Obama invalidates critics’ expectations by visiting father's land

When Barack Obama visited Kenya for the first time nearly 30 years ago, he was astonished that an airport worker recognised his last name.

It was a striking experience for a young man — and future American President — struggling to understand how a country he had never seen and a Kenyan family he barely knew had shaped his identity.

"My name belonged and so I belonged, drawn into a web of relationships, alliances and grudges I did not yet understand," Obama wrote about the airport encounter in his memoir, 'Dreams From My Father'.

This week, Obama will make his first visit to Kenya as US President, a trip that will bear little resemblance to the 1988 one, when he arrived aboard a commercial flight and his luggage went missing. Now, Air Force One will take Obama to a country where children, roads and schools now bear his name and the world leader is seen as a local son.

Yet traveling with the trappings of the presidency appears likely to diminish the fulfillment of a trip to his father's homeland.

"I'll be honest with you, visiting Kenya as a private citizen is probably more meaningful to me than visiting as President because I can actually get outside of a hotel room or a conference center," he said last week, adding that his trip still would be 'symbolically important.'

Security concerns and the logistics of presidential travel will keep Obama at a distance from most Kenyans. He will skip a visit to K'Ogelo, the rural village in Western Kenya where his father was born and buried, and where his step grandmother and other family members still live.

Obama's two days of events will be confined to Nairobi, where he will meet with President Uhuru Kenyatta, attend the Global Entrepreneurship Summit and speak to Opposition and civil society leaders.

Despite the limits on Obama's movement and interactions with the Kenyan people, his visit is highly anticipated in the East African nation. Even when he made a visit to Kenya in 2006 as a US senator, he was greeted by cheering crowds.

Ahead of Obama's arrival Friday, some Kenyans had adopted a rousing segment of an Obama speech as their cellphone ringtone. US and Kenyan flags lined the road leading from Nairobi's main airport.

Before Obama's travel plans were announced, there had been some disappointment that the US president who has written and spoken emotionally of his Kenyan roots, had not returned since taking office. Analysts questioned whether America's first black president was missing an opportunity to give Africa more prominence in US foreign policy.

Much of Obama's international focus in his first term was on strengthening ties with Asia and trying to reset US policy in the Middle East. His only visit to sub-Saharan Africa during his first four years in office was a short stop in Ghana.

At the time, there was persistent and inaccurate speculation that he was born in Kenya, not in US. Some political opponents tried to use the rumors to undercut his eligibility for president.
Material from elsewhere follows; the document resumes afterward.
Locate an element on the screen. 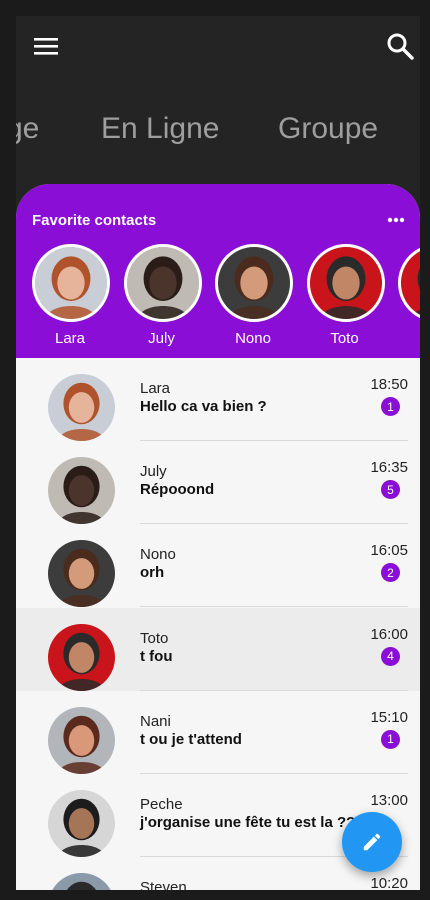 The image size is (430, 900). chat-row: Lara Hello ca va bien ? 18:50 1 is located at coordinates (218, 400).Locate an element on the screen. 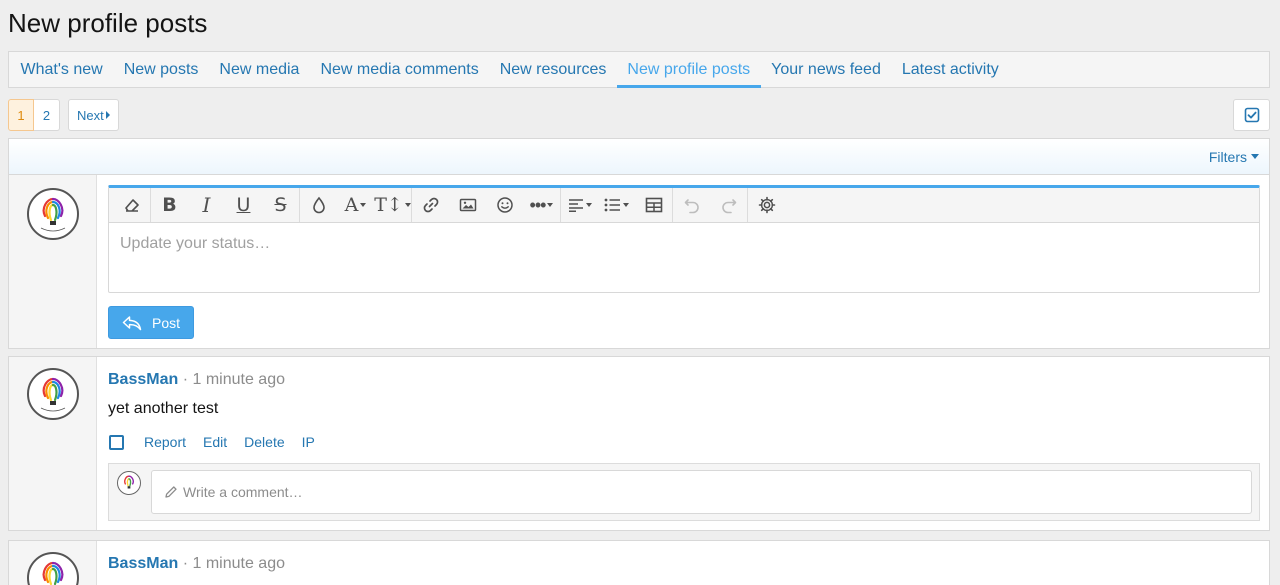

As late as 2011, a CBS/New York Times poll showed that one-quarter of all Americans believed Obama was not born in the US.

Obama's re-election raised renewed hopes for a visit to Kenya, but the political situation there complicated those plans. President Kenyatta was facing charges at the International Criminal Court.

"The timing is not right for me as the US president to be visiting Kenya when those issues are still being worked," Obama said of his decision to pass over Kenya in favour of South Africa, Tanzania and Senegal during a 2013 trip to Africa. The charges against President Kenyatta were ultimately dropped, clearing the way for Obama to finally visit his father's home country as president.